(EXERCISE DATA begins)

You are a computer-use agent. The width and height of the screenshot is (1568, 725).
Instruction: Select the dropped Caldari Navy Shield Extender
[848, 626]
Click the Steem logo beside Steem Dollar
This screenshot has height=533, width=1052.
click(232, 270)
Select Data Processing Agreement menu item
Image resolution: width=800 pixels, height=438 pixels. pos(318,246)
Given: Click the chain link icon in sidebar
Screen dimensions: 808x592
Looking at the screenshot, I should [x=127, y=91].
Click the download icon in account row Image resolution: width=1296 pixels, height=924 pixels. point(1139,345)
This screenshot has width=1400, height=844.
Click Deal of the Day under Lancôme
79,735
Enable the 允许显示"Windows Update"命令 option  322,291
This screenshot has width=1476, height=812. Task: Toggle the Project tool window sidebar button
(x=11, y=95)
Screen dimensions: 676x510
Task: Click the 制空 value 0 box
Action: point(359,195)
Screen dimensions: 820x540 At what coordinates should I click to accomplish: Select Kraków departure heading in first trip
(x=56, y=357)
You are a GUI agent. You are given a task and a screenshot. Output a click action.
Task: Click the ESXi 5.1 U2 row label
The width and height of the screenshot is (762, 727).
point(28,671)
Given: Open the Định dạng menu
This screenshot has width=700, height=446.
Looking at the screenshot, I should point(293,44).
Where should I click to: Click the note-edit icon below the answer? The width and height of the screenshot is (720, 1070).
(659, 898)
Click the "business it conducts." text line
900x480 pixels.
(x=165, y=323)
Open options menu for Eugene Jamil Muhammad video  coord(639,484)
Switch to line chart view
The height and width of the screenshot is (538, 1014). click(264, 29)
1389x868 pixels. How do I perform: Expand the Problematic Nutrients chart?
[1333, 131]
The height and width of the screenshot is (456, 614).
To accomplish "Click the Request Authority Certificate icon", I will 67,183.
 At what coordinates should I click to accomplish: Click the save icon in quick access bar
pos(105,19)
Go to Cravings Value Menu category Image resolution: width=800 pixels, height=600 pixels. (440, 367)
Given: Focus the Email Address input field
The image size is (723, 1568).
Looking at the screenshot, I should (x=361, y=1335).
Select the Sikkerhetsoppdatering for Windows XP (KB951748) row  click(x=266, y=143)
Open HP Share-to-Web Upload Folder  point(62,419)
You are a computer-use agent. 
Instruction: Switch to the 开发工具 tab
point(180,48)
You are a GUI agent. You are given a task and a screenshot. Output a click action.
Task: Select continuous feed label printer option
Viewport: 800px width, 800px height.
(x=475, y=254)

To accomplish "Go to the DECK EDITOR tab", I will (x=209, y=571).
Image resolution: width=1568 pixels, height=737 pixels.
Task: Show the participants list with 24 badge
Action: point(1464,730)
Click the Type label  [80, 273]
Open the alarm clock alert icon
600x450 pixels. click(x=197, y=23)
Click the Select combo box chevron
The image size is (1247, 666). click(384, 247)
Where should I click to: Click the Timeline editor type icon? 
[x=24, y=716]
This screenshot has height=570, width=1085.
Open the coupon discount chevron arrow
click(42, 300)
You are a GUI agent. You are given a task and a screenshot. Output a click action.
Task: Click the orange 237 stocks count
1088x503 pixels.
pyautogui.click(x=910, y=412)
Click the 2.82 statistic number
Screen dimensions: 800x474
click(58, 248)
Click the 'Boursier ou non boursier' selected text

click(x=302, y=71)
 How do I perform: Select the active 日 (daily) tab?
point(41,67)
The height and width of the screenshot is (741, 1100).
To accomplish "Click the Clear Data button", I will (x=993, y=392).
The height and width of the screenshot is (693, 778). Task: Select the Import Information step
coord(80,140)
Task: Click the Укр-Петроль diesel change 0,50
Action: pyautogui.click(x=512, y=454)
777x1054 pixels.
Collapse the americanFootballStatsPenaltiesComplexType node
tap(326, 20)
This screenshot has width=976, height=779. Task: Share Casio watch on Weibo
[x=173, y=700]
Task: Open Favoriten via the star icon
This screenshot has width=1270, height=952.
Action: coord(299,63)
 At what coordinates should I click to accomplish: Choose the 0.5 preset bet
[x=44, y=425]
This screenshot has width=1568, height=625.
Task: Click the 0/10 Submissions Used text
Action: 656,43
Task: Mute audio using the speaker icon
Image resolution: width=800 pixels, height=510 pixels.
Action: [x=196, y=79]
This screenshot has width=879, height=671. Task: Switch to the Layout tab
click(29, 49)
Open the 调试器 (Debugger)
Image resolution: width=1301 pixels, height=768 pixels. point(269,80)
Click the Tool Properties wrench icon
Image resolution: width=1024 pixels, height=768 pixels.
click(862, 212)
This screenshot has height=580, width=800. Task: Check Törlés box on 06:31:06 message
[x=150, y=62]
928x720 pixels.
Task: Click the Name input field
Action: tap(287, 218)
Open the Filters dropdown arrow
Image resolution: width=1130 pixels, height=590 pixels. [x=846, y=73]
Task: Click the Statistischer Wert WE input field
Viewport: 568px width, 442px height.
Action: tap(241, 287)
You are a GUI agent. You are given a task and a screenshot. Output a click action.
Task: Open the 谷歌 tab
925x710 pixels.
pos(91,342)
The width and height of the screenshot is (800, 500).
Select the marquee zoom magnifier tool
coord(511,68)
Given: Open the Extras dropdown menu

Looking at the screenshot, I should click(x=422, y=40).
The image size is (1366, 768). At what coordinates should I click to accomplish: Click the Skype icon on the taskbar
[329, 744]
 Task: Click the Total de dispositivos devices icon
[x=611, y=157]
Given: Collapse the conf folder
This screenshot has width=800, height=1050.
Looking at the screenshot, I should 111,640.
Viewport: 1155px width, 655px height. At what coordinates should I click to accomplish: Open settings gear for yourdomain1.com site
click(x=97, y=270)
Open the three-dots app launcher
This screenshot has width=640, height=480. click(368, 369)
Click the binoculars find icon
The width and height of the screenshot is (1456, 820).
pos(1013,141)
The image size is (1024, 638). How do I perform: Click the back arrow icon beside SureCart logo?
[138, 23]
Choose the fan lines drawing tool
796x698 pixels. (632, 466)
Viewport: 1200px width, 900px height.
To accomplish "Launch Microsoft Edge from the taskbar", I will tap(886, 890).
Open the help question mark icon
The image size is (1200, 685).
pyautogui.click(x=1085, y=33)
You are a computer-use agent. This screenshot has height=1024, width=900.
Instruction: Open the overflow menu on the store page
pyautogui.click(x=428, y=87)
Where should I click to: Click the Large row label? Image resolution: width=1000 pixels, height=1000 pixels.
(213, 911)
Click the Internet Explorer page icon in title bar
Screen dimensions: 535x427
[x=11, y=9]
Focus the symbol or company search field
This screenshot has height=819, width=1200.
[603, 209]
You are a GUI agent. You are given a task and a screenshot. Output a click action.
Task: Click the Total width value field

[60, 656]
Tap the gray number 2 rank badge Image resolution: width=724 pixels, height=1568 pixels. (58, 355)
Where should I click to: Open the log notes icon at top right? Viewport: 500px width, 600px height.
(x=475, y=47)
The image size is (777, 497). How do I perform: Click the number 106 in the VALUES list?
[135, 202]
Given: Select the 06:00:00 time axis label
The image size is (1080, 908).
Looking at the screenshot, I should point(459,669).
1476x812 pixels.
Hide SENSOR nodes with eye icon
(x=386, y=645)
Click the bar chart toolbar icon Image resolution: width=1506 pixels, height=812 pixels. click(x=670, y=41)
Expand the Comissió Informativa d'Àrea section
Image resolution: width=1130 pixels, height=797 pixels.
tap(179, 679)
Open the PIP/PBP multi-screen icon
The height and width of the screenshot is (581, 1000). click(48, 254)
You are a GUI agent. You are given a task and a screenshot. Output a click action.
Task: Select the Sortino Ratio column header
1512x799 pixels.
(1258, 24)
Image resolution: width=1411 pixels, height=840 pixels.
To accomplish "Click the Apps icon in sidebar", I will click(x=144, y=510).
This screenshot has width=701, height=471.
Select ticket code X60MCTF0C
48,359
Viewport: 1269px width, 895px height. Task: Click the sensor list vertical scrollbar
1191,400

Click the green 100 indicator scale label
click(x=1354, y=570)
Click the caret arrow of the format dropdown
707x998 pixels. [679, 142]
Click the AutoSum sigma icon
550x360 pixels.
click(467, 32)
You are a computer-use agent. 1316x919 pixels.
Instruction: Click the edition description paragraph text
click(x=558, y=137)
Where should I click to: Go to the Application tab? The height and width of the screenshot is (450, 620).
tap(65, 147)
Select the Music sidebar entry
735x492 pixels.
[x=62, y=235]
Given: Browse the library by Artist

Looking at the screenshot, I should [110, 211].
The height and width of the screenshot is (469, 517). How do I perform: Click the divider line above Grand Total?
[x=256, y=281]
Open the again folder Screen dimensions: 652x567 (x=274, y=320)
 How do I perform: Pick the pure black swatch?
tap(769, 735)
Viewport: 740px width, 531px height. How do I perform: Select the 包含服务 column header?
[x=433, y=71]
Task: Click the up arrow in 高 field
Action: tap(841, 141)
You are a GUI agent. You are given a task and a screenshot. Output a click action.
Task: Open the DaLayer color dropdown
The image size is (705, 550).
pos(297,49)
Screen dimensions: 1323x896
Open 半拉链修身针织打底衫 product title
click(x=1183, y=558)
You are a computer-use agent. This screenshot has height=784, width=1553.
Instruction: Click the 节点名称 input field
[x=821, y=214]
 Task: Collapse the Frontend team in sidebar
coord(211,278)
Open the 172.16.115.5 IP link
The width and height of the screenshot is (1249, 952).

(EXERCISE DATA ends)

AIM OF THE TASK:
All lines that contain the word "computer" must be copied from the records above.

WRITTEN ANSWER:
You are a computer-use agent. The width and height of the screenshot is (1568, 725).
You are a computer-use agent. 
You are a computer-use agent. This screenshot has height=1024, width=900.
You are a computer-use agent. 1316x919 pixels.
You are a computer-use agent. This screenshot has height=784, width=1553.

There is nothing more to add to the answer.